What the therapist plans to do next to continue with the goals and objectives in the treatment plan. Includes anticipated frequency and duration.

Unsatisfactory

Ineffectively documents frequency and duration of treatment. Specific and realistic parameters for monitoring and follow-up are rarely present. Never ends with a LTG or STG, whicevher is more appropriate for your client and practice setting. Plan does not support assessment made in previous section. No medical necessity or skilled intervention evident. Not thought for next session is given.
Needs Improvement

Moderately effective documents frequency and duration of treatment. Specific and realistic parameters for monitoring and follow-up are occasionally present.
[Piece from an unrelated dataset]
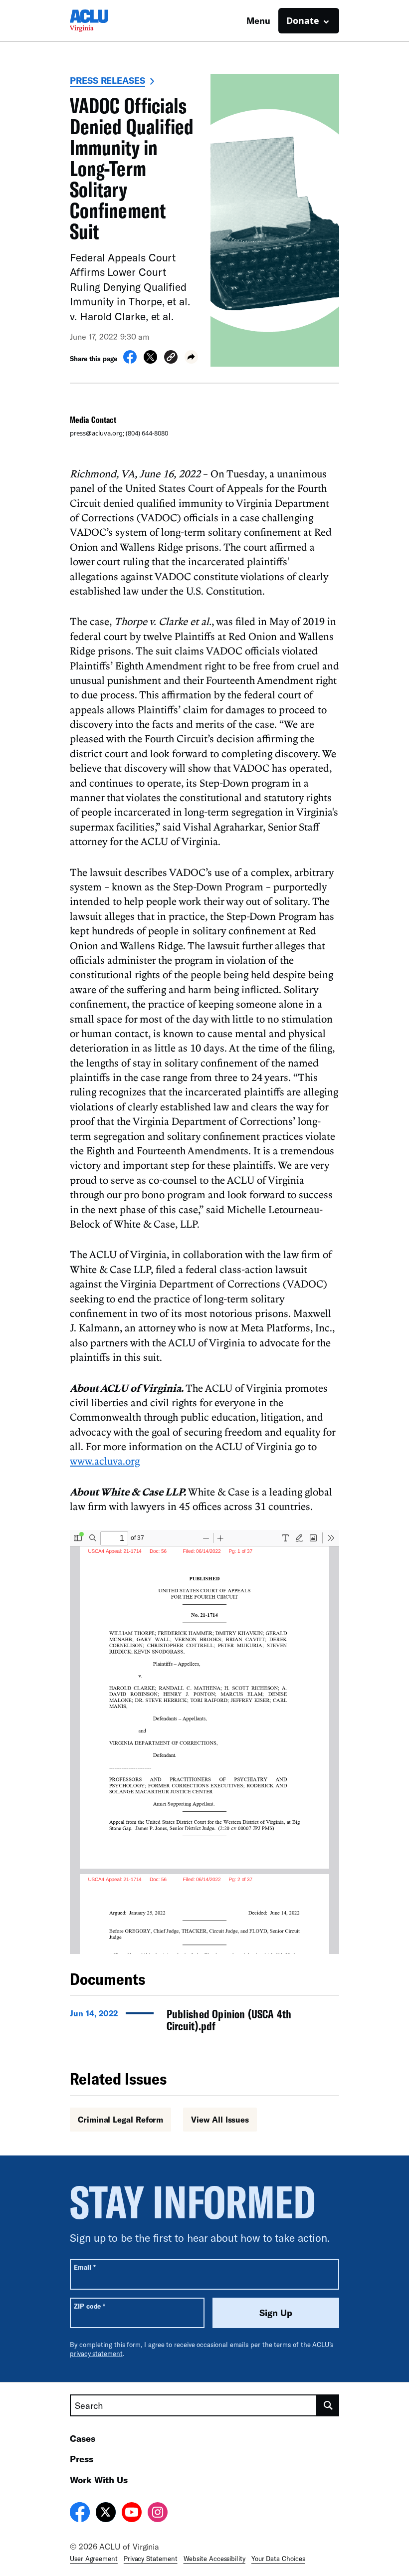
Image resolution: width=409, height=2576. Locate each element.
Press (81, 2458)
Occasionally ends with a LTG or STG, whichever is more appropriate for your client and practice setting.
Average

Effectively documents frequency and duration of treatment. Specific and realistic parameters for monitoring and follow-up are frequently present. Often ends with a LTG or STG, whichever is more appropriate for your client and practice setting.
Exemplary

Highly effective documents frequency and duration of treatment. Specific and realistic parameters for monitoring and follow-up are always present. Always ends wit a LTG or STG, whichever is more appropriate for your client and practice setting. Plan supports assessment made and overall documented information. Medical necessity and skilled intervention evident. A plan for the next session is given or recommends discharge to evaluating OT.
OTHER: 5%

Use of electronic health/medical records (EMR), spelling, grammar, therapist signature.

Unsatisfactory

Unable to access EMR easily, find template, document and print notes. Did not turn in to instructor or too tardy to be proficient. Grammatical errors, spelling errors, incorrect use of abbreviations. No use of medical terminology. No signature. (Penalty for late submission applies, per course syllabus)
Needs Improvement

Able to access EMR easily, find template issues with document and print notes.
Average

Able to access EMR easily, find template, document and print notes.
Exemplary

Able to access EMR easily, find template, document and print notes. Turn in to instructor efficiently and on (or ahead of) time. Spelling and grammar is correct, vocabulary is well versed, professional with evidence of accurate and appropriate medical terminology as needed. Signature evident.